Personal data is a valuable corporate asset.  At times, the personal information collected from customers (such as email address, mailing address, phone number, etc.) can be a company’s most valuable asset.  Unfortunately, when a company attempts to sell this asset, it can find the value of the data significantly diminished due to promises made in a privacy policy the company implemented years before it ever contemplated such a sale.

A company’s privacy policy sets forth the company’s promises to its consumers as to how it will collect, store, maintain, and share the consumers’ personal data.  In an attempt to appeal to customer privacy concerns, it is common for a company to proclaim in such policies:

We share your personal data only in the ways described in this policy,”

or

We care about our customers and we will never sell or share your personal data.”

Most companies include these statements to highlight their promise not to capitalize on a consumer’s data by selling to third party marketers.  However, many companies do not realize that statements such as these could also severely restrict the company’s ability to sell data as a corporate asset in a company sale, merger, bankruptcy, or similar corporate transaction, unless there is also a clear statement within the policy which permits data to be transferred during the course of such events.

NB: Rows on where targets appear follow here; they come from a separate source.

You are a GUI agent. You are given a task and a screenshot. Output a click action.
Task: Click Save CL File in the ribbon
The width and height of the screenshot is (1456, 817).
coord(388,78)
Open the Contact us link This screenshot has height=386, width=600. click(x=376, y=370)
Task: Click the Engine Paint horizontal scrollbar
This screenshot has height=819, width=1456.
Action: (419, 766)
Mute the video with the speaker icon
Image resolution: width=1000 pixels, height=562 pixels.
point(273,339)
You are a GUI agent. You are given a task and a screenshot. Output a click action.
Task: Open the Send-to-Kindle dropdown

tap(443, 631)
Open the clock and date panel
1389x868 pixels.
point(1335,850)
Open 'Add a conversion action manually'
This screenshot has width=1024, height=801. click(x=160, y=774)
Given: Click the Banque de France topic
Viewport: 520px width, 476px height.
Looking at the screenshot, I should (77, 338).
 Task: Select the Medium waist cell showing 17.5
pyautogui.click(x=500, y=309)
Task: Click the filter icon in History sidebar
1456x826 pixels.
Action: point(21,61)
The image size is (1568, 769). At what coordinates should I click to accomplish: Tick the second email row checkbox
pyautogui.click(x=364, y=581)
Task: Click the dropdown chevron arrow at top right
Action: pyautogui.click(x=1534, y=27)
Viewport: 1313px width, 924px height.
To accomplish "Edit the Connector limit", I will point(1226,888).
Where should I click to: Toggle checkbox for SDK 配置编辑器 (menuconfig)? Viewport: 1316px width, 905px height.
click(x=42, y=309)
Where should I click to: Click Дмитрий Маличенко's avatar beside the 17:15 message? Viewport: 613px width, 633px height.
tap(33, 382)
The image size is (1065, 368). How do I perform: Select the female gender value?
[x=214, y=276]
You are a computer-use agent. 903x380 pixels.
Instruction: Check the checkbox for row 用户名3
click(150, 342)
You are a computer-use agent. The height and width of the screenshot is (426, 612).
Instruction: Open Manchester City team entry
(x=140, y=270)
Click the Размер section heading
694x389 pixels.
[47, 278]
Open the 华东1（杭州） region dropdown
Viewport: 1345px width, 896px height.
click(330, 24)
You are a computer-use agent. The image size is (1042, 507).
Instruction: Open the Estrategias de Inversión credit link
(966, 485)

There are steps a company can take leading up to the corporate transaction to smooth the transfer of customer data, such as updating its privacy policy, providing additional notice to consumers, requesting opt-out or opt-in consent to the revised policy and/or the data sale.  Companies that fail to take these steps and attempt to transfer data in a manner that conflicts with promises made in its privacy policy may face regulatory scrutiny or litigation, both of which would ultimately diminish the value of their data assets in any eventual sale.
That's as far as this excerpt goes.